→ **TO BE DONE**: Convert the material from the line with "The height and width of the screenshot is (395, 685)." to the line with "[x=1308, y=21]" into a JSON list of strings, one string per line, leaving out any blank lines.

→ **ENTRIES**:
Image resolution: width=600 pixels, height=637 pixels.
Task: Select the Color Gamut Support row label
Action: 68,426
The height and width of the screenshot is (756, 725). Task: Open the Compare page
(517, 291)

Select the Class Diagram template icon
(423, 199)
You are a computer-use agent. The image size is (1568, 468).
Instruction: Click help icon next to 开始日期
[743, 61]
...
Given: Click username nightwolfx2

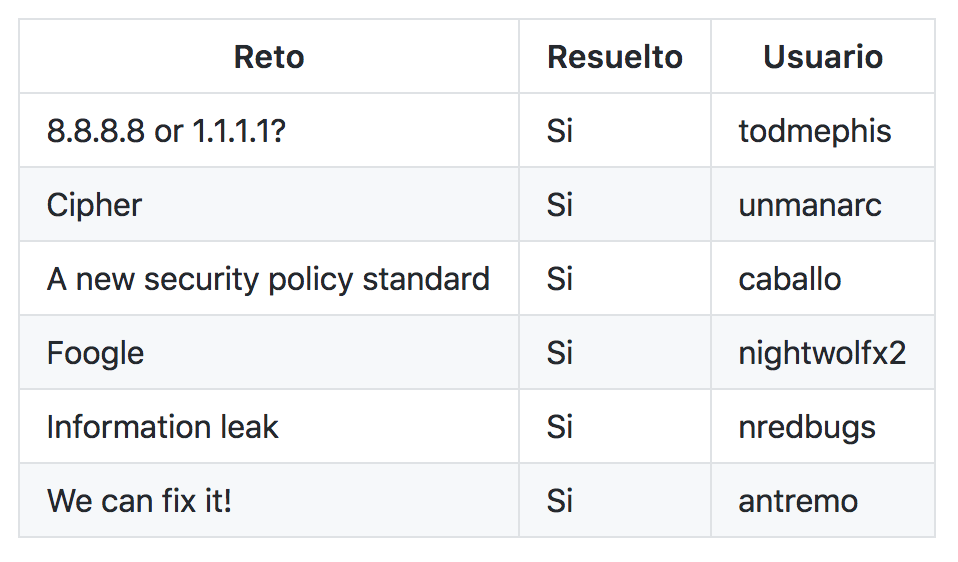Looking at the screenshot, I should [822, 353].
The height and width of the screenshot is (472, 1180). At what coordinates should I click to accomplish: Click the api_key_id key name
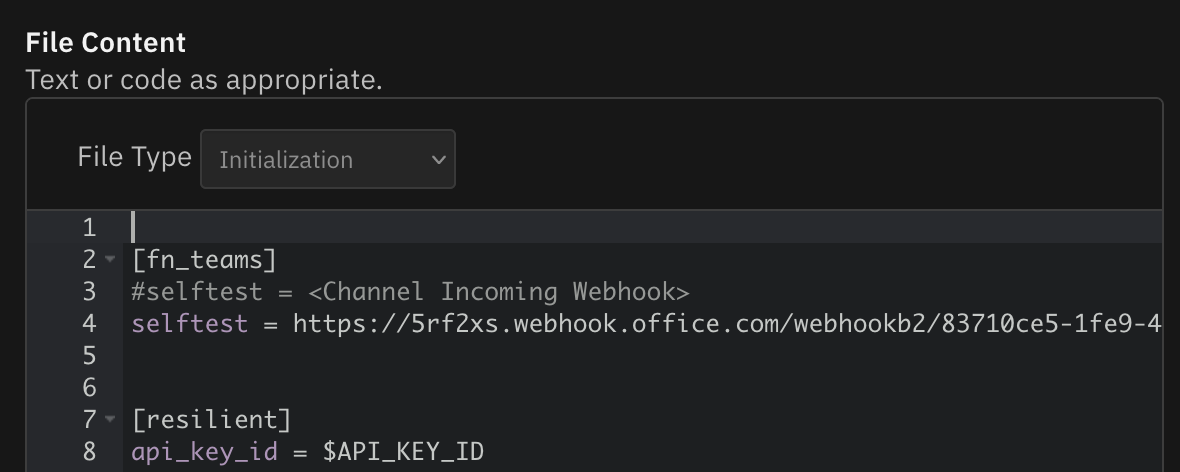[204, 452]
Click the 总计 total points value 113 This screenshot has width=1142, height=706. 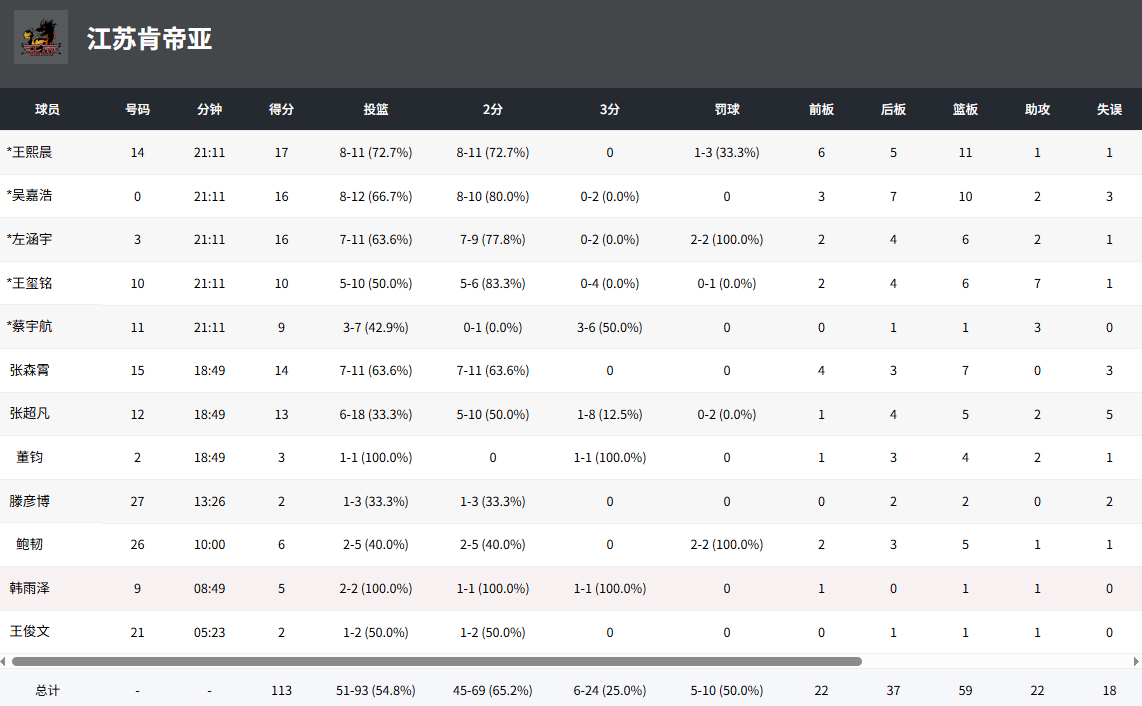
==
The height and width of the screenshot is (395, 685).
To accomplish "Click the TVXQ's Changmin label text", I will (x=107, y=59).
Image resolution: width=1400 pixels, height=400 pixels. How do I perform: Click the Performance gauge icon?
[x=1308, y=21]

→ **FINISHED ANSWER**:
[
  "The height and width of the screenshot is (395, 685).",
  "To accomplish \"Click the TVXQ's Changmin label text\", I will (x=107, y=59).",
  "Image resolution: width=1400 pixels, height=400 pixels. How do I perform: Click the Performance gauge icon?",
  "[x=1308, y=21]"
]